New research published in the journal PLOS ONE suggests that autoimmune disorders and cancer may share a pathogenic connection.
Researchers from George Washington University in Washington, DC, and the Roswell Park Cancer Institute in Buffalo, NY, have found that tumors and the cells implicated in autoimmune diseases both express the same inhibitors of cell destruction.
Survivin, an inhibitor of cell destruction – or “apoptosis” – in tumors, is also expressed in the lymphocytes (white blood cells) of humans and animals with an autoimmune disease called myasthenia gravis.
“We found that humans with myasthenia gravis also express survivin in autoreactive lymphocytes,” says Linda Kusner, PhD, assistant research professor in the Department of Pharmacology and Physiology at George Washington. “We found these cells to be part of the dysfunction underlying the autoimmune disease.”
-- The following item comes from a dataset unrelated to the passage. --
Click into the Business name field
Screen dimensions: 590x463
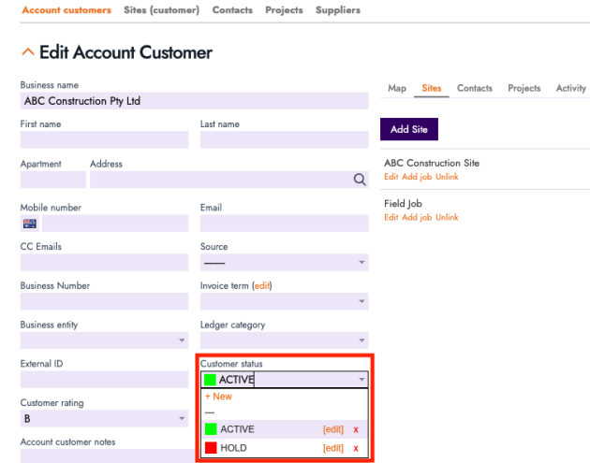pos(194,101)
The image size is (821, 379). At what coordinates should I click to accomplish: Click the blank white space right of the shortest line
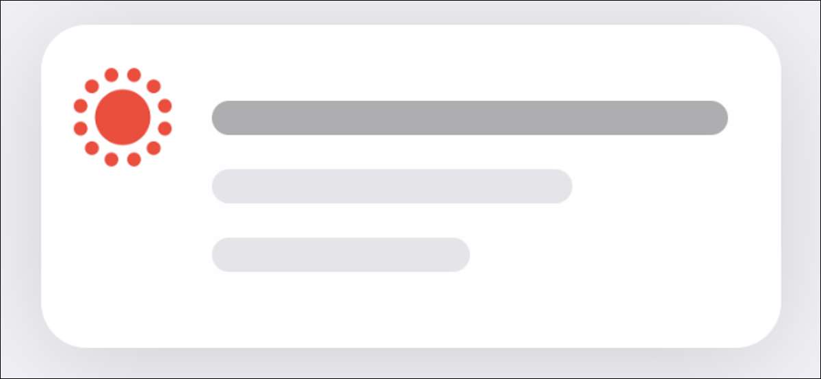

A severe muscle disease affecting about 20 out of 100,000 people, patients with myasthenia gravis can become so weak that they require machines to assist their breathing.
There is no known cure for the disease, which is currently managed through a combination of lifestyle changes and medications to improve the communication between the nerves and muscles or to suppress the immune system response.
Although Medical News Today did not have access to the study at the time of publication, in a news release the team claims that by using a vaccine technique where they eliminated cells expressing survivin, they were able to improve symptoms of myasthenia gravis in an animal model.
- In people with myasthenia gravis, the body produces antibodies that block the muscle cells from receiving messages from the nerve cells
- The muscle weakness causes difficulties with breathing, chewing, swallowing, climbing stairs, lifting objects, standing up, talking and maintaining a steady gaze
- Patients may also experience facial paralysis, fatigue, changes to their voice, double vision and drooping eyelids.
The next step for the team is to investigate how this technique might be applied to human patients.
Dr. Henry Kaminski, chair of the Department of Neurology at the George Washington School of Medicine and Health Sciences, says:
“This study opens a new therapeutic approach for myasthenia gravis, as well as other autoimmune disorders. Conventional therapies may improve the disease but have numerous complications.”
“This discovery may lead to a viable treatment option for the millions of American suffering from these disorders,” he adds.
In 2013, research from Georgia Regents University in Augusta suggested that an antibody to LRP4 – a protein that is important in enabling the brain to communicate with muscles – is a cause of myasthenia gravis.
The team behind that study administered LRP4 antibodies to healthy mice, who then displayed “classic symptoms” of myasthenia gravis. The mice also experienced degradation of the neuromuscular junction – the point where the brain and muscle talk.